(Beginning of Stored data)
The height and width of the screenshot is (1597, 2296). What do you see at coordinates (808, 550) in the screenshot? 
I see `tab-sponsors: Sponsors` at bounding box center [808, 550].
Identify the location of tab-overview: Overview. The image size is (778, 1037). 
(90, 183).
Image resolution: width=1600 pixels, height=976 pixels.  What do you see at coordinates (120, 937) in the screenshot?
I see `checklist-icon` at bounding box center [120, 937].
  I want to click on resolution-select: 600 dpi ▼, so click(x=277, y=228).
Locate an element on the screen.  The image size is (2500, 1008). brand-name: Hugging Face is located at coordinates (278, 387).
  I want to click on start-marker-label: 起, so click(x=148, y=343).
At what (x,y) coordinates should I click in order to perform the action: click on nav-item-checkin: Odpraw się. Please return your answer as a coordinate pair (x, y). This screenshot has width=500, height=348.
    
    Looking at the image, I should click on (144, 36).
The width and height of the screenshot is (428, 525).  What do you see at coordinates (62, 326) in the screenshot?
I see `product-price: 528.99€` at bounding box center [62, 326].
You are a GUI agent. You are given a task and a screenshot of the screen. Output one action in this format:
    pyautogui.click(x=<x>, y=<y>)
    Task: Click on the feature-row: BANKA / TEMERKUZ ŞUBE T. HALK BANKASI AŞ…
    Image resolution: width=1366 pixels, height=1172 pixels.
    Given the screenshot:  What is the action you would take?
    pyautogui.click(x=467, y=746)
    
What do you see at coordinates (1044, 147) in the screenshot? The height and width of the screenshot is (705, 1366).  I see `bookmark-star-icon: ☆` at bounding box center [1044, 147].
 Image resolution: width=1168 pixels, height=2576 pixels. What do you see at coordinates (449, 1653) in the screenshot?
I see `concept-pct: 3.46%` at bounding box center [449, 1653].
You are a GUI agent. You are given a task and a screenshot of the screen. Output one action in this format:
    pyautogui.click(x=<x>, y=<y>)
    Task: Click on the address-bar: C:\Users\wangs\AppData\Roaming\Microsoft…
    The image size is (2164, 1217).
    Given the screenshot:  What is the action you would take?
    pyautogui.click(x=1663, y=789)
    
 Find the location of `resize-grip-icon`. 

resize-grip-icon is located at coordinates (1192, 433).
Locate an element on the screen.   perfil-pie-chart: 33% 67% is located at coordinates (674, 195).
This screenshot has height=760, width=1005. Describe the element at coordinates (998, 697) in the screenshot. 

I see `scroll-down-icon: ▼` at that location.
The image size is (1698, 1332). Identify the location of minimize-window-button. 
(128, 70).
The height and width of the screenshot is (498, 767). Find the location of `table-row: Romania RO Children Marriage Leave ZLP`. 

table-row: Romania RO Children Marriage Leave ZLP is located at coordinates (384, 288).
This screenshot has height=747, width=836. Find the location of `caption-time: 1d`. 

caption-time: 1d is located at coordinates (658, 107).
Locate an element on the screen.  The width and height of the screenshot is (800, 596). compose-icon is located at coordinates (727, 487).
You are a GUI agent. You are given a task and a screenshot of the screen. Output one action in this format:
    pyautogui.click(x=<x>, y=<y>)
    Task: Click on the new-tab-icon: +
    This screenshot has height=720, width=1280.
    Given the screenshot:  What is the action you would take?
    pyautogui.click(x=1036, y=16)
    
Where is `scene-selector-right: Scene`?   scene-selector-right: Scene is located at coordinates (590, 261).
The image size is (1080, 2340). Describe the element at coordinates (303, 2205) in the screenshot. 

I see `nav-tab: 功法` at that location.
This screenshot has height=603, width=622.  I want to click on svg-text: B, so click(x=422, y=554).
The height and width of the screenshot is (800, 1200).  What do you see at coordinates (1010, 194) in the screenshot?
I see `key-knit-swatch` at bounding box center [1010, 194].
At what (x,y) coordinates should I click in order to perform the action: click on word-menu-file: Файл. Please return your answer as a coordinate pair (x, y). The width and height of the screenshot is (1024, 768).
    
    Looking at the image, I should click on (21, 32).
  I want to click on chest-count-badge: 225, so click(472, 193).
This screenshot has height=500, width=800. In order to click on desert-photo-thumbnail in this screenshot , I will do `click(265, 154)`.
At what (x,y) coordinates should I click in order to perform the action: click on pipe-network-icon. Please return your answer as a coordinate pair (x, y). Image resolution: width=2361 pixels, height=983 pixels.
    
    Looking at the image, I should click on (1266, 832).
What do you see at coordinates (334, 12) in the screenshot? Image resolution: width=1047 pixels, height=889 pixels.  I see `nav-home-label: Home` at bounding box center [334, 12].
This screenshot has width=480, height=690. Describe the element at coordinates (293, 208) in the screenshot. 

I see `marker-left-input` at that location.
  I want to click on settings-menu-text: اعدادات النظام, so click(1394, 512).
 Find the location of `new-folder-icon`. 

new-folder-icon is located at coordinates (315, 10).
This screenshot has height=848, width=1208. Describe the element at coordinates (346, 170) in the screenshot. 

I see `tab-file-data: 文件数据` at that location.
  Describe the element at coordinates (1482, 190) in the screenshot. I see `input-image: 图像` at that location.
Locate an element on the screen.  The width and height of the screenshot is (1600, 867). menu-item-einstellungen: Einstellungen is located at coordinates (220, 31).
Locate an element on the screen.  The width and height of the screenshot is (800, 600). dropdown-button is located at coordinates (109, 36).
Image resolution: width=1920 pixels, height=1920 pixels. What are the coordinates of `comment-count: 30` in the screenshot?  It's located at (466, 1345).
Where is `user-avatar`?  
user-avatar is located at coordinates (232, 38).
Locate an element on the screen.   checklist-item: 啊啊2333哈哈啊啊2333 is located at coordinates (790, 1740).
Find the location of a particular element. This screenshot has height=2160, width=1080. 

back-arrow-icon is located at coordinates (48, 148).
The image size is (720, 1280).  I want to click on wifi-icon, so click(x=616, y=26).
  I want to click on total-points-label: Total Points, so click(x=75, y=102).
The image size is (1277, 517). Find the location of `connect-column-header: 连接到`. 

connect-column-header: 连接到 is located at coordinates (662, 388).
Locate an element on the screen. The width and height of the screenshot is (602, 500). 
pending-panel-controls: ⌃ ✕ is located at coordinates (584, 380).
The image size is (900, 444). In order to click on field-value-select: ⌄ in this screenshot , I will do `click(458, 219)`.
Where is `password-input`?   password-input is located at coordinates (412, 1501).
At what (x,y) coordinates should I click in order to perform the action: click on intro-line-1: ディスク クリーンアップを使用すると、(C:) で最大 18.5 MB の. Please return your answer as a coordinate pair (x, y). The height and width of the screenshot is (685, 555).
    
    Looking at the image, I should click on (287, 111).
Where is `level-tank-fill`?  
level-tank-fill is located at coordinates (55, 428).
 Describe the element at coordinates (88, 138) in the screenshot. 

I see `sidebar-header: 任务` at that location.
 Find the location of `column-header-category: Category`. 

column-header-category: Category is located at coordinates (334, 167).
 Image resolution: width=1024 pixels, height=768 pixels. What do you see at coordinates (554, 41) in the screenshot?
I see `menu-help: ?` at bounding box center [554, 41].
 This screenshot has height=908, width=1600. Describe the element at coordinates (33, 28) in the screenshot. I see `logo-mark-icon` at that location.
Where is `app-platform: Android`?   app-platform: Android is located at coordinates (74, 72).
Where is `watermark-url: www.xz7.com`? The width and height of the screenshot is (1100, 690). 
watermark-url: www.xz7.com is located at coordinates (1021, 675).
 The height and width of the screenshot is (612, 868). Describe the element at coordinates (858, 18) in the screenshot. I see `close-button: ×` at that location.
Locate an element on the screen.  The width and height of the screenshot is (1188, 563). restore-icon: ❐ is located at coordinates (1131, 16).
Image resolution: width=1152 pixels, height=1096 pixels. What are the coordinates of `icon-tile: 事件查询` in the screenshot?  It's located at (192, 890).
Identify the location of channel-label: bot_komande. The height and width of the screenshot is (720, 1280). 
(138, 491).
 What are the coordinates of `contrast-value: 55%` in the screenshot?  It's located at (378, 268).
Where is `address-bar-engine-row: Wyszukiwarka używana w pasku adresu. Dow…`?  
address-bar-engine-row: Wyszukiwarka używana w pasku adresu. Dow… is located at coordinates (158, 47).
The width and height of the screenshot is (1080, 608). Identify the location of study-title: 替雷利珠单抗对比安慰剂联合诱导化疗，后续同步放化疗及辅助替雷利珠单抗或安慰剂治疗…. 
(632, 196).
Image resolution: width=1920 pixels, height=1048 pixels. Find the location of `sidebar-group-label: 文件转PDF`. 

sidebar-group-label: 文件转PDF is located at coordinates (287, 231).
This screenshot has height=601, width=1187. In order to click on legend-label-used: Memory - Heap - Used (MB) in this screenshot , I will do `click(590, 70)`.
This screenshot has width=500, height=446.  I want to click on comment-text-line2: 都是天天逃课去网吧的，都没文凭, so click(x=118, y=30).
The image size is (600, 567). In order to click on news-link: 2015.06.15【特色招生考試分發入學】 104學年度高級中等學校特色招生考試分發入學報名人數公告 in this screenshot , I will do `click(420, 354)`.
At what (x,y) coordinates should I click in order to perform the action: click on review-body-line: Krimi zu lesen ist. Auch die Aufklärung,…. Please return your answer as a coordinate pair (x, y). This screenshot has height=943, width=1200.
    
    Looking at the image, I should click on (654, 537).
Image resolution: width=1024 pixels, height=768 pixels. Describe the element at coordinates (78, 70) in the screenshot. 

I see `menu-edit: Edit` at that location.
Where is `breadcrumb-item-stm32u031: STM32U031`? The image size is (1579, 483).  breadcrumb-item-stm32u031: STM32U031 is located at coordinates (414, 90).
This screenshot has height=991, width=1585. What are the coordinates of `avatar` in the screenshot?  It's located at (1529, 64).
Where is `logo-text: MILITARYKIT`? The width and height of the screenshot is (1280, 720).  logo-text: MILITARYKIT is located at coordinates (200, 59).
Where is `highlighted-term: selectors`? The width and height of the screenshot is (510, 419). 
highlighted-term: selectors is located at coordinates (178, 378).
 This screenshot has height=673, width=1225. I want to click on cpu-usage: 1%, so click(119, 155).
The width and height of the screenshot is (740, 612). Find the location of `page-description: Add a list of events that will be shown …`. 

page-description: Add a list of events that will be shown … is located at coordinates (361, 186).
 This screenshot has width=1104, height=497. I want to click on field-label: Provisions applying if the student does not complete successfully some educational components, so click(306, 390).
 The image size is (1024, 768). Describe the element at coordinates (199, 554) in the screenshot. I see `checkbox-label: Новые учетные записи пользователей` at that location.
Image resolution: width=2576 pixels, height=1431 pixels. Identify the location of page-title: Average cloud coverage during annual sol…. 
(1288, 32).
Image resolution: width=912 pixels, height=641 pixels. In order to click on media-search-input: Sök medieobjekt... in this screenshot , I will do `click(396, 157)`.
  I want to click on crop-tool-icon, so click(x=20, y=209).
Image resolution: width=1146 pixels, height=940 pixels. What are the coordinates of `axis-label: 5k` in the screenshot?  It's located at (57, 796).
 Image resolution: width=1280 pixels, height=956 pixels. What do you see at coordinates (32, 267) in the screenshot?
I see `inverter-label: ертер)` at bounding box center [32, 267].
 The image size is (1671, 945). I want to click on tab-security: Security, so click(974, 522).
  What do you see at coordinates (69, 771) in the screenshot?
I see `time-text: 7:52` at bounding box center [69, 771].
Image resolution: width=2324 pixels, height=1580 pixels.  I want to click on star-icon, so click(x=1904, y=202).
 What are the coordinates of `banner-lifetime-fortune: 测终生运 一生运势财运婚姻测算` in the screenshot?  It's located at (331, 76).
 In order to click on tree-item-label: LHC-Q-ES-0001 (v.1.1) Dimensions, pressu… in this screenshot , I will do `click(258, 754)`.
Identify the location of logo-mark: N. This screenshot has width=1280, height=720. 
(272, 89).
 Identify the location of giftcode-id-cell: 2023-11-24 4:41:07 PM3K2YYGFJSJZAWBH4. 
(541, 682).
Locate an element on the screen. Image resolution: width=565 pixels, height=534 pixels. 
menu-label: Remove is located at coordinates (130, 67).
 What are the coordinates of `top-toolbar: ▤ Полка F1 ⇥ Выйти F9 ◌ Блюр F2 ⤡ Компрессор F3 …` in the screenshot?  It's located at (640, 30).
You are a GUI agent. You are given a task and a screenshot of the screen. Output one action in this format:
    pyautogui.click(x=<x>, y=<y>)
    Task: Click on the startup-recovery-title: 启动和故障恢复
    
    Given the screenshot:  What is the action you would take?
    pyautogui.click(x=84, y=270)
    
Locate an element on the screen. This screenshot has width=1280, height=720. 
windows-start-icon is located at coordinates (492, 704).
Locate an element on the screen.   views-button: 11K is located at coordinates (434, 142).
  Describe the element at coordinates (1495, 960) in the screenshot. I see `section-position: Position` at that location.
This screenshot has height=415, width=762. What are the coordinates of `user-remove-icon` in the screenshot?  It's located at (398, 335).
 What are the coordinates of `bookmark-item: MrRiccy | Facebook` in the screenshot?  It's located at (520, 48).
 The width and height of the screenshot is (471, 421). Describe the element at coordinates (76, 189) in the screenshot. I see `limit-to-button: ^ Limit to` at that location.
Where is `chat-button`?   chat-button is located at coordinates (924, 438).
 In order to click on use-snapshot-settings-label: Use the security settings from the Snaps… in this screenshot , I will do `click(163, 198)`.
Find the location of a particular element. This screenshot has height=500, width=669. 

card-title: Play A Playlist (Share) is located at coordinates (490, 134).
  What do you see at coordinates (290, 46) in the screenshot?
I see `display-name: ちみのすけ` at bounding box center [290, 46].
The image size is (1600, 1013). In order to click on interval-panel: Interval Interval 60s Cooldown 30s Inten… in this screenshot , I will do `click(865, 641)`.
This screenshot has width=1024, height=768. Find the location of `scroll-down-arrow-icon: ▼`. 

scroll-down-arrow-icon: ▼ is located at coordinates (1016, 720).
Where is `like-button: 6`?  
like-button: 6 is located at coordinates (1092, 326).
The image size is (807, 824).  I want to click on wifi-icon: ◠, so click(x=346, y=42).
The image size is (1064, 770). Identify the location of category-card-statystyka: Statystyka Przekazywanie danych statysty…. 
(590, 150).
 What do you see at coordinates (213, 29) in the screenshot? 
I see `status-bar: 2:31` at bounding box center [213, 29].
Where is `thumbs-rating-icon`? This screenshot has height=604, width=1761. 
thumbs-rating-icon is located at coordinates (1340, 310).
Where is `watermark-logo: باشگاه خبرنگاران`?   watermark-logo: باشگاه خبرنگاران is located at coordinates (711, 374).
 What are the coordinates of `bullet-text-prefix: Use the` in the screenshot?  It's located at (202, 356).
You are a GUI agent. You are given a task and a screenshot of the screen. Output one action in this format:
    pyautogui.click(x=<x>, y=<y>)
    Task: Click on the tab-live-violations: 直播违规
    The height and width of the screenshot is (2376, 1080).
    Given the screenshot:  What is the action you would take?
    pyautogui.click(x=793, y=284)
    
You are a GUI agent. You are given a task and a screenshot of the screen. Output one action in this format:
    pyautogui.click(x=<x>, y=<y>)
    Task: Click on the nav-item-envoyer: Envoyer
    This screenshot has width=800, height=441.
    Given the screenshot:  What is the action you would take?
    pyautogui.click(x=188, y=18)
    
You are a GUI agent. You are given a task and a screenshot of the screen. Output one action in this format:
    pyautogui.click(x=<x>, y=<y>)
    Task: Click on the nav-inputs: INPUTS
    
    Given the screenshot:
(End of Stored data)
■ Work to be completed: Please rename "element" to "item" in the material starting at the line that contains "This screenshot has height=747, width=836." and ending at the line that contains "coordinates (727, 487).". Return only those lines, with everything else left unchanged.

■ Answer to the problem:
This screenshot has height=747, width=836. Find the location of `caption-time: 1d`. 

caption-time: 1d is located at coordinates (658, 107).
Locate an item on the screen.  The width and height of the screenshot is (800, 596). compose-icon is located at coordinates (727, 487).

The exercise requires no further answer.